The screen is a special image because the image is cleared at every frame. As explained above, Ebitengine records a drawing function calls but using the screen as a render source makes the calculation complicated.

Don't call `(*Image).ReplacePixels` too much

ReplacePixels is a relatively heavy function.

Don't call `(*Image).At` too much

At is also heavy that tries to solve all the queued draw commands and retrieve pixels from GPU.

It is fine to create one player for one short sound effect

Creating an audio.Player is not expensive. It is fine to create one player for one short sound effect. For example, this code is totally fine:

// PlaySE plays a sound effect.
func PlaySE(bs []byte) {
    sePlayer := audioContext.NewPlayerFromBytes(bs)
    // sePlayer is never GCed as long as it plays.
    sePlayer.Play()
}

In this code, (*audio.Context).NewPlayerFromBytes is used instead of (*audio.Context).NewPlayer. (*audio.Context).NewPlayerFromBytes creates a new stream on call, while (*audio.Context).NewPlayer accepts an existing stream. As a stream has a byte data and its position, one stream cannot be shared by multiple players. With (*audio.Context).NewPlayerFromBytes, you can play sounds effects regardless of whether the same sound is playing or not.

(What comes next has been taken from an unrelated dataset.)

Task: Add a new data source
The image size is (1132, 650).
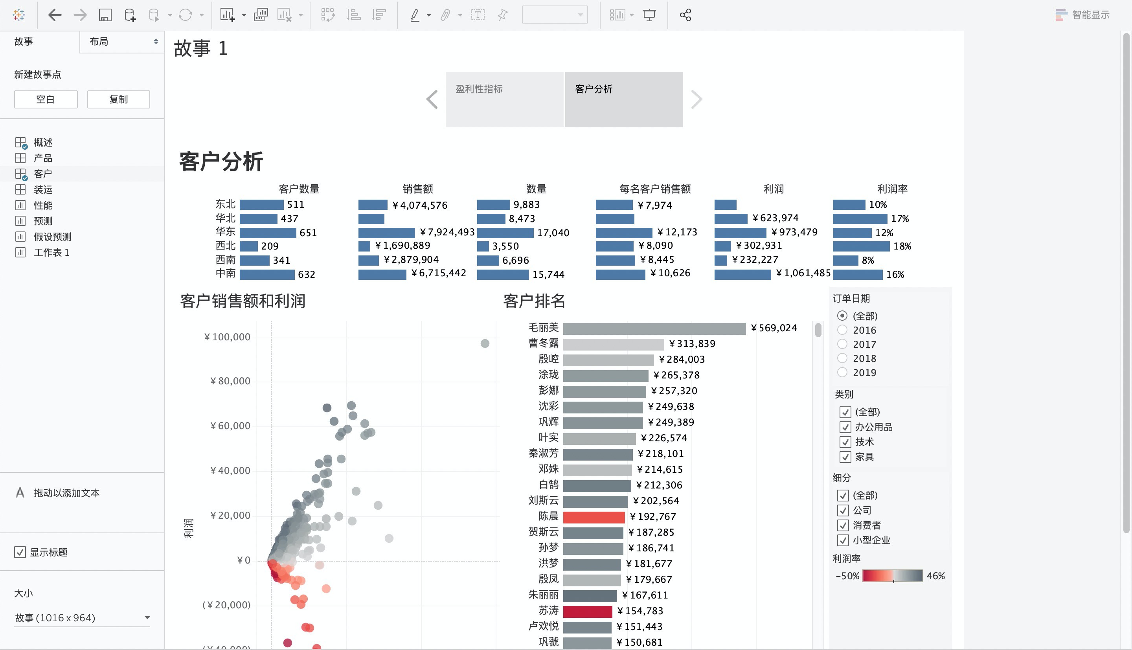Action: coord(130,15)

As for BGMs that bytes can be much bigger than SEs, it is recommended to reuse one audio.Player by, e.g., (*audio.Player).Rewind. It is because preparing a byte slice for the whole music at one time might be expensive. It should be rare to play the same BGM at the same time anyway.

Encourage using the discrete GPU on Windows

On Windows, you can encourage your application to use the discrete GPU instead of the integrated GPU by exporting some symbols: NvOptimusEnablement and AmdPowerXpressRequestHighPerformance. This requires Cgo unfortunately, then Ebitengine does not do this by default.

Jae's preferdiscretegpu is a nice package to enable this very easily.